Mikal and Malin were ahead of the women. Maric was still leading the procession with two Warriors bracketing him, and followed by Hector, Kelt, and Jorun.
They neither saw nor heard anyone. Except for the sounds that they themselves made as they trekked, silence reigned. There was something depressing about the silence, something which inhibited needless talk, made each of them retreat into themselves, to brood wordlessly, and to look around at the shadows about them suspiciously. In spite of the apparent emptiness, was someone or something noting their passage, and not happy to see it?
Jael could not remember having the feeling on her previous trips in the underground passageways. Even the last time with Maric, the two of them had been chattering away, for most of the excursion. And when she and her brother Nimo had explored the cellars, whatever ghosts might have existed had not paid the least heed.
Kati took a few deep breaths as she walked, and then tried to enter a partial trance which would allow her to contact the Forest Spirit, the Ocean Sister, or the Spirit of the Land—whichever essence was nearest to them—even as she kept up the necessary walking pace. The presence of one of those energies would be comforting, and, perhaps, would help her lighten up the mood of the rest of the group.
Aah. She had managed to synchronize her steps and breathing, although at the speed at which she was travelling, each breath was accompanied by three or so steps, sometimes four. But there was a sense of unity between the two actions; she had managed to link their rhythms together, at least inside her psyche.

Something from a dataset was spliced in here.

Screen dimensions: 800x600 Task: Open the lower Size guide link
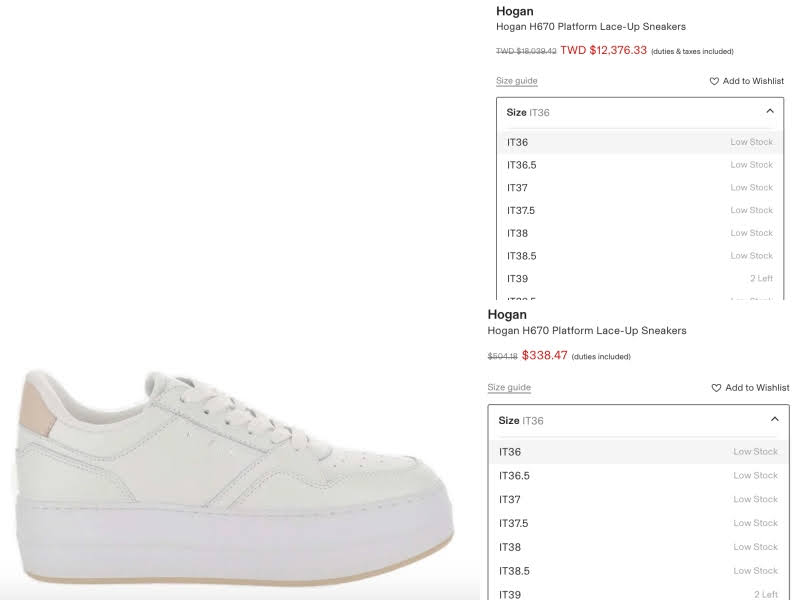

“Now, Old Monk,” she subvocalized, “let’s see which friendly Vultairian Spirit we can reach. Let’s leave a portion of you to mind the physical store while we do this.”

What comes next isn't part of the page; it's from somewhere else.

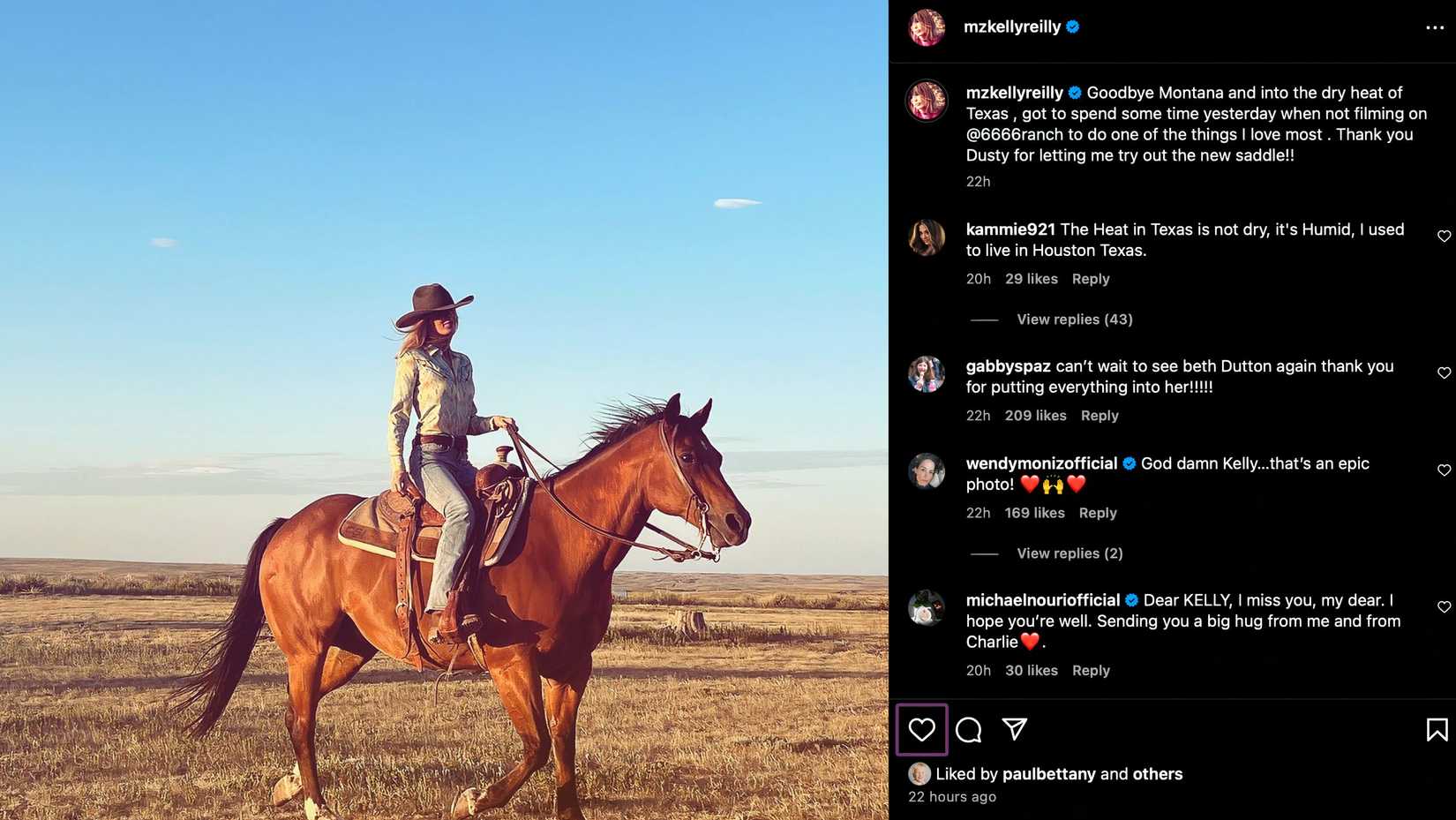The image size is (1456, 820).
Task: Expand View replies (43)
Action: point(1074,320)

They left Kati’s body to tramp on beside Jael, while they entered the mental atmosphere around them. They sensed the humans around them, recognizing the unique sparks, noting especially the strong, steady light that was the Master Healer, but aware, also, that all were somehow lacking in their usual brightness and exuberance.
“
Do we try to get through the ground above us, or go back to the door through the passageways?” Kati asked The Monk, noting that the aura about them had grown even murkier.
“The door, I think,” the Granda answered. “I don’t think that I want to try penetrating that ground. It’s steeped in something—unpleasant.”
Kati agreed.
“Let’s go,” she said—and found herself forcibly slammed back into her body!

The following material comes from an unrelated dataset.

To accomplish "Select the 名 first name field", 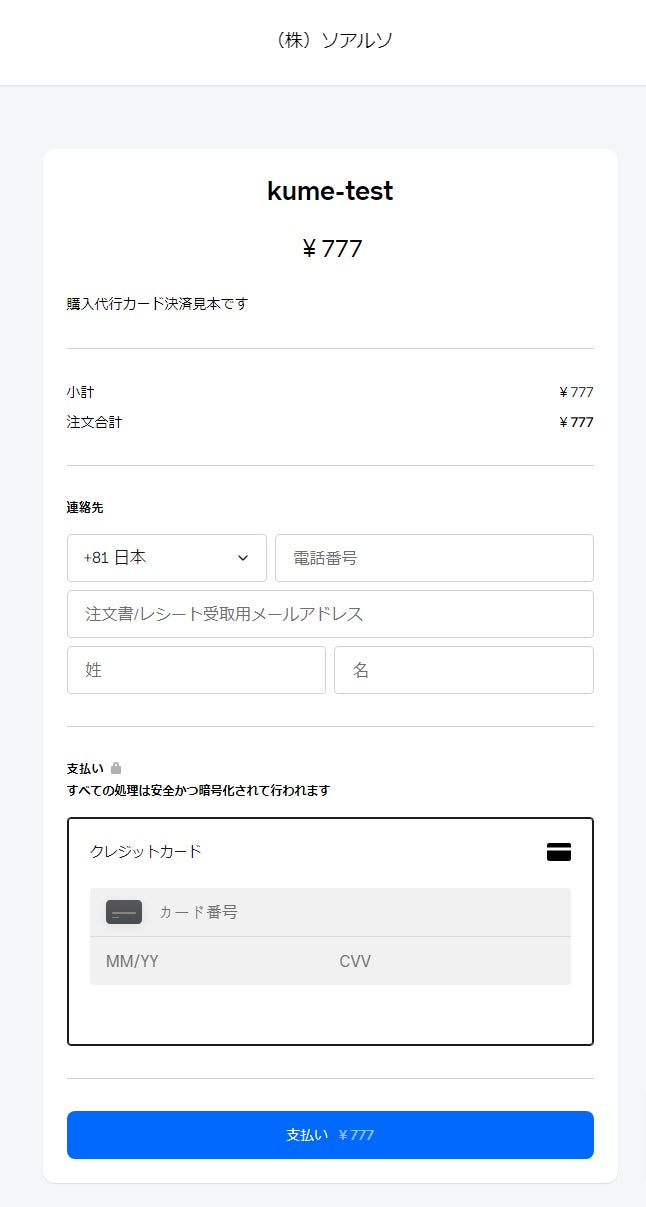I will [x=463, y=670].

She heard herself cry out, and then came to, sitting on her ass on the corridor floor, Jael on her knees beside her. Mikal was hurrying towards them, ashen-faced. The Torrones of the rear guard, including the Master Healer’s mount had begun to circle her, and Rakil and Lank were leaning over her.
“What just happened?” Jael was asking.
“What were you trying to do, Kati?” came Vorlund’s voice, even as she began to feel herself back in the normal world.
Kati drew in a couple of deep breaths before responding. Funny, unpleasant as the experience had been, it had broken the spell of the murk around them, at least for her.
“I thought that I’d try to contact The Spirit of the Land,” she replied to the Master Healer’s question. “It seems that I’m not to be allowed to do that. The Old Monk and I were unceremoniously crashed back into my body, as you can see.”
“Was that necessary?” Mikal asked her, in his most annoying (to her), officious tone of voice.
“Oh, don’t tell me that the murky depressiveness wasn’t affecting you, Mikal,” she snapped. “When I was out of body I could see that your mental spark was benighted, just like everyone else’s. I was trying to do something about that.”
“You felt that dragginess, too?” Jael asked, searching Kati’s face with her eyes. “I’d never felt it when I was down here before.”